C’est aussi un refrain qui contient une promesse. Il ne décrit pas seulement le réel, il propose un horizon : le pouvoir pourrait appartenir à ceux qui n’en ont pas. Cette promesse, même si elle est naïve, même si elle est difficile à réaliser, continue d’avoir une force émotionnelle. Lennon savait que l’émotion est un carburant politique. Il savait qu’une chanson ne fait pas une révolution, mais qu’elle peut participer à la fabrication d’un imaginaire révolutionnaire.

L’histoire récente a d’ailleurs confirmé la permanence de cette fascination pour la période militante de Lennon et Ono : les archives, les concerts, les prises alternatives, les documents de travail continuent d’être exhumés, commentés, remis en circulation, comme si l’on cherchait encore à comprendre ce moment où une icône pop a tenté de devenir un acteur politique. Ce retour archivistique n’est pas seulement un fétichisme de collectionneur. Il dit quelque chose de notre besoin contemporain de relire les années 70, de comprendre comment l’art s’est frotté au réel, comment la musique a tenté de parler au monde sans se dissoudre dans le monde.

Et puis, il y a une raison plus simple : le morceau groove. On peut discuter son texte, on peut juger son slogan daté ou trop large, mais musicalement, “Power to the People” a cette énergie directe qui fait qu’on le remet, qu’on le monte, qu’on le crie, qu’on le chante. Lennon n’a jamais complètement renoncé à l’idée que le rock, au fond, est une musique de corps. Même quand il fait de la politique, il fait du rock. Il ne donne pas une leçon, il cherche une transe.

Ce que “Power to the People” dit vraiment de Lennon

Au final, “Power to the People” n’est ni un chef-d’œuvre incontestable ni une simple curiosité militante. C’est une pièce révélatrice. Elle montre un Lennon en mouvement, un Lennon qui veut être plus qu’un ex-Beatle, un Lennon qui cherche sa place dans un monde où la célébrité est à la fois un privilège et une prison. Elle montre un homme qui veut parler au nom d’un collectif tout en sachant que parler au nom des autres est toujours un geste dangereux.

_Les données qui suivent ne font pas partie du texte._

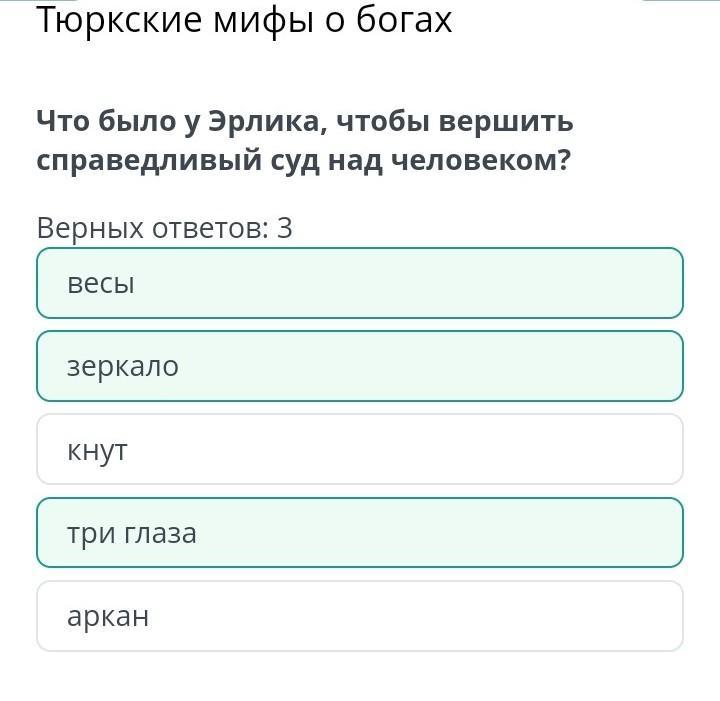The width and height of the screenshot is (720, 701).
Task: Tap the word 'зеркало' in the second option
Action: point(123,367)
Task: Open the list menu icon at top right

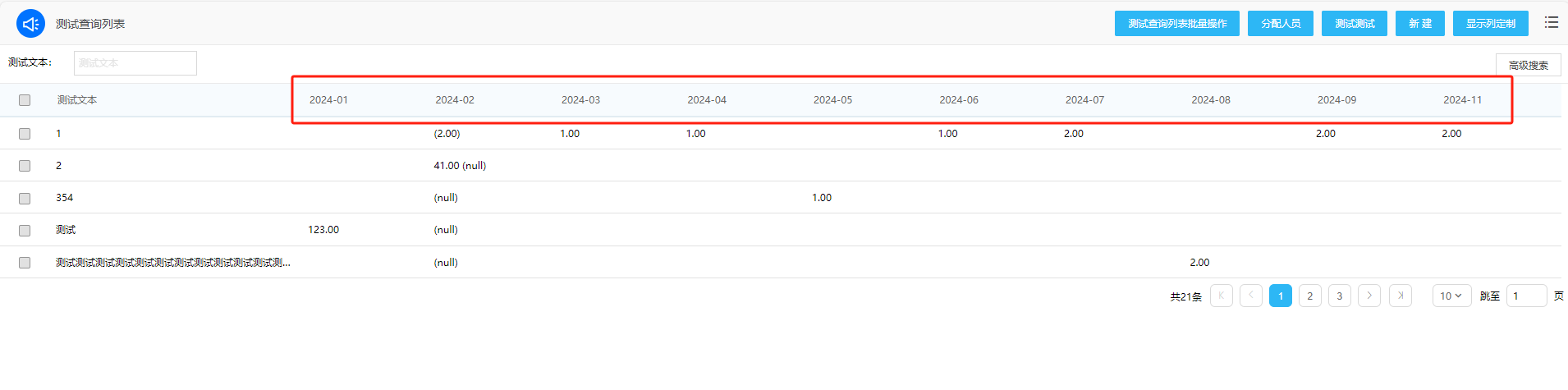Action: [1551, 23]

Elle montre aussi un artiste qui comprend l’efficacité de la pop et décide de l’utiliser comme un mégaphone.

La chanson est imparfaite, et c’est précisément ce qui la rend intéressante. Parce qu’elle contient, en filigrane, la question qui hante toute la carrière solo de Lennon : comment être sincère dans un monde de représentations ? Comment ne pas transformer l’engagement en posture ? Comment ne pas se mentir, même quand on veut changer le monde ?

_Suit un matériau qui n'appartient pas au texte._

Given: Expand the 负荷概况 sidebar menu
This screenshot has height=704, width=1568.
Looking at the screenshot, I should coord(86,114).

Lennon n’a pas résolu ces questions. Il les a vécues. Il les a chantées. Parfois avec une finesse bouleversante, parfois avec la brutalité d’un slogan. “Power to the People” appartient à la seconde catégorie, mais elle est habitée par la même angoisse que ses chansons les plus personnelles : l’angoisse d’être inutile, l’angoisse d’être hypocrite, l’angoisse d’être aimé pour de mauvaises raisons, l’angoisse de trahir ses origines, l’angoisse de se trahir soi-même.

Et pourtant, malgré toutes ces tensions, le refrain continue de tenir debout. Il traverse les décennies comme un graffiti qui refuse d’être effacé. On peut y voir une preuve de la naïveté de Lennon, ou une preuve de son intuition. Peut-être les deux. Mais s’il faut retenir une chose, c’est ceci : John Lennon n’a pas écrit “Power to the People” pour être subtil. Il l’a écrite pour être repris. Pour être chanté par d’autres. Pour que, l’espace d’un instant, la pop cesse d’être un divertissement solitaire et redevienne ce qu’elle a parfois été dans l’histoire : un lieu où des inconnus se reconnaissent dans la même phrase, et se sentent, ne serait-ce qu’une minute, un peu moins seuls face au pouvoir.